Uferzonenenteignung ein Thema

Ebenfalls unnachgiebig zog der Spiezer Gemeinderat seinen Beschluss an das Bundesgericht weiter, doch die Antwort aus Lausanne sei nicht befriedigend
gewesen, erzählt Abraham Mützenberg, Enkel des Strandweg-Initianten, gegenüber dieser Zeitung: «Es hiess, eine Uferzonenenteignung könne man nicht
gerichtlich regeln, und es wurde geraten, zu verhandeln.»

Es sei dann das Verhandlungsgeschick seines Grossvaters gewesen, der mit Dr. Salathé eine Lösung suchte und ihm klar machte, «man sollte dieses
Verbindungsstück haben», für einen durchgehenden, 2,5 Kilometer langen Uferweg. Mützenbergs Diplomatie, er war ausgebildeter Jurist, zahlte sich aus,
und Dr. Salathé willigte in die Durchquerung seiner Parzelle ein.

 

Fussweg ist Teil vom Geist von Spiez

Bei der Einweihung am 14. Juli 1914 wandte sich der Redner zu Beginn mit folgenden Worten an die Anwesenden:
«Der Strandweg Spiez ist nicht mehr leeres Hoffen, dir, schöne Seestadt, sei er zum Gewinn. Der Weg ist frei, in alle Zukunft offen.»

 

«Kein Auto, kein Fuhrwerk,
nicht einmal ein Velo rasselt
vorüber und kein
aufwirbelnder Staub verdirbt
ihm die reine Lust.»

aus dem Bericht im «Oberländischen Volksblatt» zur Eröffnung des Strandwegs

 

Das «Oberländische Volksblatt» beschrieb die neue Attraktion am Thunersee «als einen mit feinem Kies bestreuten Weg,
der vom Schachen in Spiez bis nach Faulensee führt. Immer den See entlang und oft durch kühle Wälder führend, eröffnet er ganz neue,
nie gesehene Ausblicke auf den schönen Thunersee und aufs rechte Ufer. Er bietet, bald liebliche Bilder, bald wilde Romantik,
und sehr oft ist der Wanderer versucht, auf einer den Weg entlang angebrachten Ruhebänken zu rasten, und nichts stört ihn in seiner
beschaulichen Ruhe.
Kein Auto, kein Fuhrwerk, nicht einmal ein Velo rasselt vorüber und kein aufwirbelnder Staub verdirbt ihm die reine Lust.»

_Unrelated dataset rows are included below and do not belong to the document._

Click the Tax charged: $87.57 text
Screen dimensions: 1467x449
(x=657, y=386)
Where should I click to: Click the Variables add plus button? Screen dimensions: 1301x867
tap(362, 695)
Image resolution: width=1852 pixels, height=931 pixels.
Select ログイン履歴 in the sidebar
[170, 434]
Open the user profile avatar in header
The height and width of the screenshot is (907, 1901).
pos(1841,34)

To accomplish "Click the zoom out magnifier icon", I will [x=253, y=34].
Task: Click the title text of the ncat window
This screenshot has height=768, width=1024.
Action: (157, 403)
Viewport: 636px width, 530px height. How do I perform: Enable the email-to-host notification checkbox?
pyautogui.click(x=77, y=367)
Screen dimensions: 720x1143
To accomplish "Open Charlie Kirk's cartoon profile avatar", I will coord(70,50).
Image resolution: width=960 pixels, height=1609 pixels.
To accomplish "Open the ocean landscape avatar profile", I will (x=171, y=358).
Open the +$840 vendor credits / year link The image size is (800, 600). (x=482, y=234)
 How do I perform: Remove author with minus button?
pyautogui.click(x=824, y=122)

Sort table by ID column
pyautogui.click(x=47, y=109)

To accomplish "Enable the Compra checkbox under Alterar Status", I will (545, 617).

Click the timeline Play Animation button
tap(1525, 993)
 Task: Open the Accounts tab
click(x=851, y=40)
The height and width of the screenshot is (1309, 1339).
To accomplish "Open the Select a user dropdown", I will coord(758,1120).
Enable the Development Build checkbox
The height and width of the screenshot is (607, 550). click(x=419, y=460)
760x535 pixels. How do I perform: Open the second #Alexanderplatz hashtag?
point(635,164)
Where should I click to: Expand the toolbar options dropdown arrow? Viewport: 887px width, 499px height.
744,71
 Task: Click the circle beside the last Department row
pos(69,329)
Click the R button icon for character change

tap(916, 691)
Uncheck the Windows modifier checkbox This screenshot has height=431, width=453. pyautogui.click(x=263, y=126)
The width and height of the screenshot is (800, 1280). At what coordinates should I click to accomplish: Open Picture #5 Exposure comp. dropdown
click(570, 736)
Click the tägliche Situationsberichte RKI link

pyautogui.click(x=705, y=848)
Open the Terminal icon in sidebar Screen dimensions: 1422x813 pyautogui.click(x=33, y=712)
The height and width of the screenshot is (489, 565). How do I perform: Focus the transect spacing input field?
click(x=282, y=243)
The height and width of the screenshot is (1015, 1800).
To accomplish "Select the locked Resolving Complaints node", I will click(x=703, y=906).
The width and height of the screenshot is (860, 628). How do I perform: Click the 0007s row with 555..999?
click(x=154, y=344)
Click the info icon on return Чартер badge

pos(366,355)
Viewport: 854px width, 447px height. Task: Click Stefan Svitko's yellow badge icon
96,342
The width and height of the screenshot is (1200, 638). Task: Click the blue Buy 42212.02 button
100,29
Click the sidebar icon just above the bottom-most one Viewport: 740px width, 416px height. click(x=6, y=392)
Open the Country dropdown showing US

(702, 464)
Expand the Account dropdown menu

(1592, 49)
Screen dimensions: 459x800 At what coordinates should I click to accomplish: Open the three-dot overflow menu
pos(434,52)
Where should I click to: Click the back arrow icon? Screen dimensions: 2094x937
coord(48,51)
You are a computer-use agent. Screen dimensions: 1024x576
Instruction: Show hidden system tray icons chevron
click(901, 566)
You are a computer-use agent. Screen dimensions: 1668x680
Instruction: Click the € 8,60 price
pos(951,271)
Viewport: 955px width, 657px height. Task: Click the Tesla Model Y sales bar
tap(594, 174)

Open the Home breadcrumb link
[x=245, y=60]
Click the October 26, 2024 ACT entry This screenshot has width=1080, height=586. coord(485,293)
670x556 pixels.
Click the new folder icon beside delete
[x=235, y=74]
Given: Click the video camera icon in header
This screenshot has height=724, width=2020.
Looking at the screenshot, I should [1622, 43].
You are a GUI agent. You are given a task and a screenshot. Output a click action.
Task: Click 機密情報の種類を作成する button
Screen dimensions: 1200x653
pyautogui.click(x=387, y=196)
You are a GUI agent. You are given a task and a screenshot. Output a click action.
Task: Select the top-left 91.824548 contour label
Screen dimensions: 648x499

Dreissig Jahre nach der Eröffnung war der Strandweg mehr als nur eine gewöhnliche Promenade. Denn hier entstand der «Geist von Spiez»,
welcher die deutsche Fussballnationalmannschaft, deren Mannschaftshotel sich unweit des Strandwegs befand,
im Jahr 1954 zum sensationellen Sieg der Weltmeisterschaft verhalf. Das «Wunder von Bern» ging in die Fussballgeschichte ein.

August Mützenberg

August Mützenberg war ein Mann mit einem klaren Blick, auch was die Belange der Gemeinde Spiez
anging, und gilt als der grosse Förderer des Strandwegs von Spiez nach Faulensee.
Foto: PD/Familie Mützenberg Archiv

 

Der kämpfende Hotelier

Heute vor 100 Jahren, am 13. Februar 1921, drei Tage nach seinem 59. Geburtstag, verstarb August Mützenberg überraschend an einem
Schlaganfall. Im damaligen Nachruf wurden seine Verdienste für die Öffentlichkeit, deren Interesse er mit Umsicht und Erfolg vertrat,
hervorgehoben, insbesondere für die Gemeinde war er ein einsichtsvoller, kluger Ratgeber und ein tatkräftiger Initiant für gemeinnützige Unternehmen.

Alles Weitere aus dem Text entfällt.